_GIVEN INSTRUCTION_: Could you quote all of the material below word for word, leaving the pictures out of your answer?

--- start of DATA SECTION ---

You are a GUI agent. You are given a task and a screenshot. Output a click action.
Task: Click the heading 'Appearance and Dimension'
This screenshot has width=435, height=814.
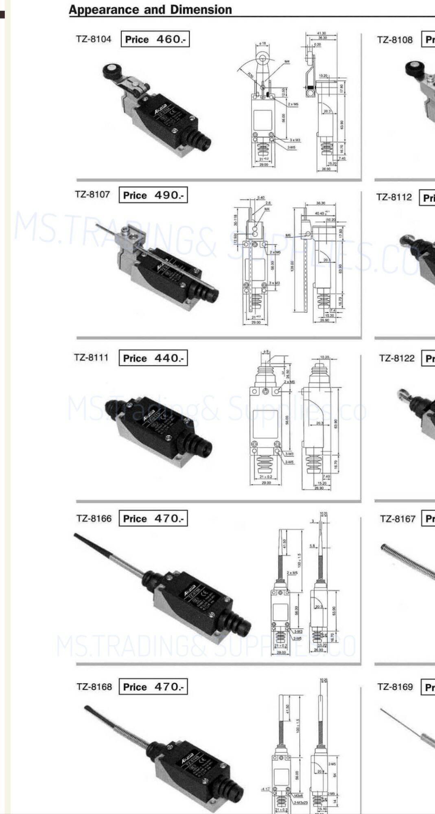coord(150,10)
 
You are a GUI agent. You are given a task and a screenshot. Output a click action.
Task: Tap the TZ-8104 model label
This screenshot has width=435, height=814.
coord(93,39)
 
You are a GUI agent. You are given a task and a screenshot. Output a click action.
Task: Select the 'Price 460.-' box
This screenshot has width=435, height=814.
coord(155,39)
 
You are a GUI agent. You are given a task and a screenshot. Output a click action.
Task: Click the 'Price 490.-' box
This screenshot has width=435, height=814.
coord(153,195)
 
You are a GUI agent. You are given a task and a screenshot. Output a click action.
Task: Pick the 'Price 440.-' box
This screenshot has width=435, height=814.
coord(153,358)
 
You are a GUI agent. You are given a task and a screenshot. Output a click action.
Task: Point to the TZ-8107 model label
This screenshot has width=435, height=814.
coord(92,194)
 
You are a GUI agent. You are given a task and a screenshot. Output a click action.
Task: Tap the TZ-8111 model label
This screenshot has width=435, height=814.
coord(91,358)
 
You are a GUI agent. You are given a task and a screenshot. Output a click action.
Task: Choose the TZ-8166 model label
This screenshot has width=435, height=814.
coord(94,518)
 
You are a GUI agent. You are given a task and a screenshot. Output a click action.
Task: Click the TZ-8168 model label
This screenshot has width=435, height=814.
coord(94,687)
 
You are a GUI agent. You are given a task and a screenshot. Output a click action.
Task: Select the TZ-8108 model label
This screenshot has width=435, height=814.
coord(395,40)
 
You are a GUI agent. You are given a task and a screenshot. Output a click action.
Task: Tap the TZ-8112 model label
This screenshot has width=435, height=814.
coord(394,197)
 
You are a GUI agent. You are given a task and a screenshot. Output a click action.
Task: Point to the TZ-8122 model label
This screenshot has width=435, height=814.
coord(397,358)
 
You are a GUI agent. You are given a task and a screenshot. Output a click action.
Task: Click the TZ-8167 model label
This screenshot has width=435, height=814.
coord(398,519)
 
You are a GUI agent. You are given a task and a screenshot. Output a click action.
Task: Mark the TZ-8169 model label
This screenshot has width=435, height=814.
coord(395,687)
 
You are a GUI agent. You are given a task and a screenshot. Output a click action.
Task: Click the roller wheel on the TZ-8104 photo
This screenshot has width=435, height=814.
coord(110,71)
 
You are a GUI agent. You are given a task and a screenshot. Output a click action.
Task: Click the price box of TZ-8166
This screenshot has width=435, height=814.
coord(153,519)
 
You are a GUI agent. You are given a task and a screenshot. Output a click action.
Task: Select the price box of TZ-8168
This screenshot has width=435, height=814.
coord(153,687)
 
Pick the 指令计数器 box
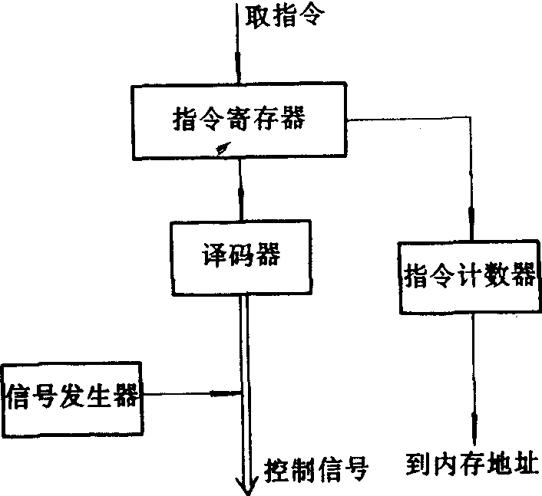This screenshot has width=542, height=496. pyautogui.click(x=468, y=276)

--- end of DATA SECTION ---

_FINISHED TASK_:
You are a GUI agent. You are given a task and a screenshot. Output a click action.
Task: Click the heading 'Appearance and Dimension'
This screenshot has width=435, height=814.
coord(150,10)
 
You are a GUI agent. You are given a task and a screenshot. Output a click action.
Task: Tap the TZ-8104 model label
This screenshot has width=435, height=814.
coord(93,39)
 
You are a GUI agent. You are given a task and a screenshot. Output a click action.
Task: Select the 'Price 460.-' box
This screenshot has width=435, height=814.
coord(155,39)
 
You are a GUI agent. You are given a task and a screenshot. Output a click action.
Task: Click the 'Price 490.-' box
This screenshot has width=435, height=814.
coord(153,195)
 
You are a GUI agent. You are given a task and a screenshot. Output a click action.
Task: Pick the 'Price 440.-' box
This screenshot has width=435, height=814.
coord(153,358)
 
You are a GUI agent. You are given a task and a screenshot. Output a click action.
Task: Point to the TZ-8107 model label
This screenshot has width=435, height=814.
coord(92,194)
 
You are a GUI agent. You are given a task and a screenshot. Output a click action.
Task: Tap the TZ-8111 model label
This screenshot has width=435, height=814.
coord(91,358)
 
You are a GUI agent. You are given a task and a screenshot. Output a click action.
Task: Choose the TZ-8166 model label
This screenshot has width=435, height=814.
coord(94,518)
 
You are a GUI agent. You are given a task and a screenshot. Output a click action.
Task: Click the TZ-8168 model label
This screenshot has width=435, height=814.
coord(94,687)
 
You are a GUI agent. You are given a task and a screenshot. Output a click action.
Task: Select the TZ-8108 model label
This screenshot has width=435, height=814.
coord(395,40)
 
You are a GUI agent. You are given a task and a screenshot. Output a click action.
Task: Tap the TZ-8112 model label
This screenshot has width=435, height=814.
coord(394,197)
 
You are a GUI agent. You are given a task and a screenshot. Output a click action.
Task: Point to the TZ-8122 model label
This screenshot has width=435, height=814.
coord(397,358)
 
You are a GUI agent. You are given a task and a screenshot. Output a click action.
Task: Click the TZ-8167 model label
This screenshot has width=435, height=814.
coord(398,519)
 
You are a GUI agent. You are given a task and a screenshot. Output a click action.
Task: Mark the TZ-8169 model label
This screenshot has width=435, height=814.
coord(395,687)
 
You are a GUI agent. You are given a task and a screenshot. Output a click action.
Task: Click the roller wheel on the TZ-8104 photo
This screenshot has width=435, height=814.
coord(110,71)
 
You are a GUI agent. You are given a task and a screenshot. Output a click action.
Task: Click the price box of TZ-8166
This screenshot has width=435, height=814.
coord(153,519)
 
You are a GUI agent. You are given a task and a screenshot. Output a click action.
Task: Select the price box of TZ-8168
This screenshot has width=435, height=814.
coord(153,687)
 
Pick the 指令计数器 box
This screenshot has width=542, height=496. pyautogui.click(x=468, y=276)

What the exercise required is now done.